- AIM OF THE EXERCISE -
What you return should match the data below exactly, with every entry reproduced.

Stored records
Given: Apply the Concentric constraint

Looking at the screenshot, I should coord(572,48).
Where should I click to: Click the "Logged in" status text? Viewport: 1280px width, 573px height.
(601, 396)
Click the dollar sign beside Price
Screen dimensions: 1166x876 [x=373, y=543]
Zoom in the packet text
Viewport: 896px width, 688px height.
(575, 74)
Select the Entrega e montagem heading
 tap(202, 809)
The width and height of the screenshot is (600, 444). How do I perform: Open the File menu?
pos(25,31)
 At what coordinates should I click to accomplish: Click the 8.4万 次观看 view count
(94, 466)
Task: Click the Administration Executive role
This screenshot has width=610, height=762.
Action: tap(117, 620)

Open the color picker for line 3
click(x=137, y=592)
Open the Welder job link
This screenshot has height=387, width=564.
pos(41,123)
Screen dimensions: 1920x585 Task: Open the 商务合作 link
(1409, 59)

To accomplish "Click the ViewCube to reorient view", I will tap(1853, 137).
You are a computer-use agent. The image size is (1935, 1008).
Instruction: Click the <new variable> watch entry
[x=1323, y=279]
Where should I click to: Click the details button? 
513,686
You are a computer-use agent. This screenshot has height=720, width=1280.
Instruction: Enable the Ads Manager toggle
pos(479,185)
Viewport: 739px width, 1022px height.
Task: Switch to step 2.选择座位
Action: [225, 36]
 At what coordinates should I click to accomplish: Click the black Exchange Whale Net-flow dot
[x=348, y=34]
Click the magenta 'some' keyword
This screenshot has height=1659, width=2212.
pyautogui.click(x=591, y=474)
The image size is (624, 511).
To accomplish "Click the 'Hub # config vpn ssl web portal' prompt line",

- ANSWER SECTION -
Given: Apply the Concentric constraint

Looking at the screenshot, I should coord(572,48).
Where should I click to: Click the "Logged in" status text? Viewport: 1280px width, 573px height.
(601, 396)
Click the dollar sign beside Price
Screen dimensions: 1166x876 [x=373, y=543]
Zoom in the packet text
Viewport: 896px width, 688px height.
(575, 74)
Select the Entrega e montagem heading
 tap(202, 809)
The width and height of the screenshot is (600, 444). How do I perform: Open the File menu?
pos(25,31)
 At what coordinates should I click to accomplish: Click the 8.4万 次观看 view count
(94, 466)
Task: Click the Administration Executive role
This screenshot has width=610, height=762.
Action: tap(117, 620)

Open the color picker for line 3
click(x=137, y=592)
Open the Welder job link
This screenshot has height=387, width=564.
pos(41,123)
Screen dimensions: 1920x585 Task: Open the 商务合作 link
(1409, 59)

To accomplish "Click the ViewCube to reorient view", I will tap(1853, 137).
You are a computer-use agent. The image size is (1935, 1008).
Instruction: Click the <new variable> watch entry
[x=1323, y=279]
Where should I click to: Click the details button? 
513,686
You are a computer-use agent. This screenshot has height=720, width=1280.
Instruction: Enable the Ads Manager toggle
pos(479,185)
Viewport: 739px width, 1022px height.
Task: Switch to step 2.选择座位
Action: [225, 36]
 At what coordinates should I click to accomplish: Click the black Exchange Whale Net-flow dot
[x=348, y=34]
Click the magenta 'some' keyword
This screenshot has height=1659, width=2212.
pyautogui.click(x=591, y=474)
The image size is (624, 511).
To accomplish "Click the 'Hub # config vpn ssl web portal' prompt line",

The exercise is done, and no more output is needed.